** Supplied data follows **
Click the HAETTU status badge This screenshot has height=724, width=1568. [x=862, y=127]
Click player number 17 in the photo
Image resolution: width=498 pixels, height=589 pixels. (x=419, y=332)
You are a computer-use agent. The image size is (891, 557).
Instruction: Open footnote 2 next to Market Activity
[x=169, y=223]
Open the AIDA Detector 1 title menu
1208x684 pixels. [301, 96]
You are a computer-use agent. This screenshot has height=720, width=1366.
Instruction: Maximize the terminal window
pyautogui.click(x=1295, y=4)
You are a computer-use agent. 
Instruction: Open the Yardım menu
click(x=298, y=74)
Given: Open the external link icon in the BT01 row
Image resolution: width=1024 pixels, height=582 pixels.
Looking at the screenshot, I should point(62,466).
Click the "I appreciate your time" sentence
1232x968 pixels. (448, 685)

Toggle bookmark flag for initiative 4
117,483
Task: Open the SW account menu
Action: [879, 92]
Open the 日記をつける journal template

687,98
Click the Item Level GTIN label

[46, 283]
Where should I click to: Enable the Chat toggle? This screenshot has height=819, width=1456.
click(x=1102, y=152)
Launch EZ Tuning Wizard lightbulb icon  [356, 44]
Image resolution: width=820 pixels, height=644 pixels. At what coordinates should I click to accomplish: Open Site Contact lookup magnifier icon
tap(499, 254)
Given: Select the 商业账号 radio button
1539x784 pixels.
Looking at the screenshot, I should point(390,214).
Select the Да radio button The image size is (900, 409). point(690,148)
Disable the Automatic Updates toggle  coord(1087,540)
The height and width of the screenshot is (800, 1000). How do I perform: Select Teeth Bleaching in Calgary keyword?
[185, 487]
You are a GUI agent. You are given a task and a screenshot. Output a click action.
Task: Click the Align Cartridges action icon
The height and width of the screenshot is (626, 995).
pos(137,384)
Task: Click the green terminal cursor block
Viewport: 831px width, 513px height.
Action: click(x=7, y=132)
** End of Supplied data **
Work order — Each line from the top of the records above through the line containing "Select the Да" needs to be transcribed exactly, and no line after it.

Written response —
Click the HAETTU status badge This screenshot has height=724, width=1568. [x=862, y=127]
Click player number 17 in the photo
Image resolution: width=498 pixels, height=589 pixels. (x=419, y=332)
You are a computer-use agent. The image size is (891, 557).
Instruction: Open footnote 2 next to Market Activity
[x=169, y=223]
Open the AIDA Detector 1 title menu
1208x684 pixels. [301, 96]
You are a computer-use agent. This screenshot has height=720, width=1366.
Instruction: Maximize the terminal window
pyautogui.click(x=1295, y=4)
You are a computer-use agent. 
Instruction: Open the Yardım menu
click(x=298, y=74)
Given: Open the external link icon in the BT01 row
Image resolution: width=1024 pixels, height=582 pixels.
Looking at the screenshot, I should point(62,466).
Click the "I appreciate your time" sentence
1232x968 pixels. (448, 685)

Toggle bookmark flag for initiative 4
117,483
Task: Open the SW account menu
Action: [879, 92]
Open the 日記をつける journal template

687,98
Click the Item Level GTIN label

[46, 283]
Where should I click to: Enable the Chat toggle? This screenshot has height=819, width=1456.
click(x=1102, y=152)
Launch EZ Tuning Wizard lightbulb icon  [356, 44]
Image resolution: width=820 pixels, height=644 pixels. At what coordinates should I click to accomplish: Open Site Contact lookup magnifier icon
tap(499, 254)
Given: Select the 商业账号 radio button
1539x784 pixels.
Looking at the screenshot, I should point(390,214).
Select the Да radio button The image size is (900, 409). point(690,148)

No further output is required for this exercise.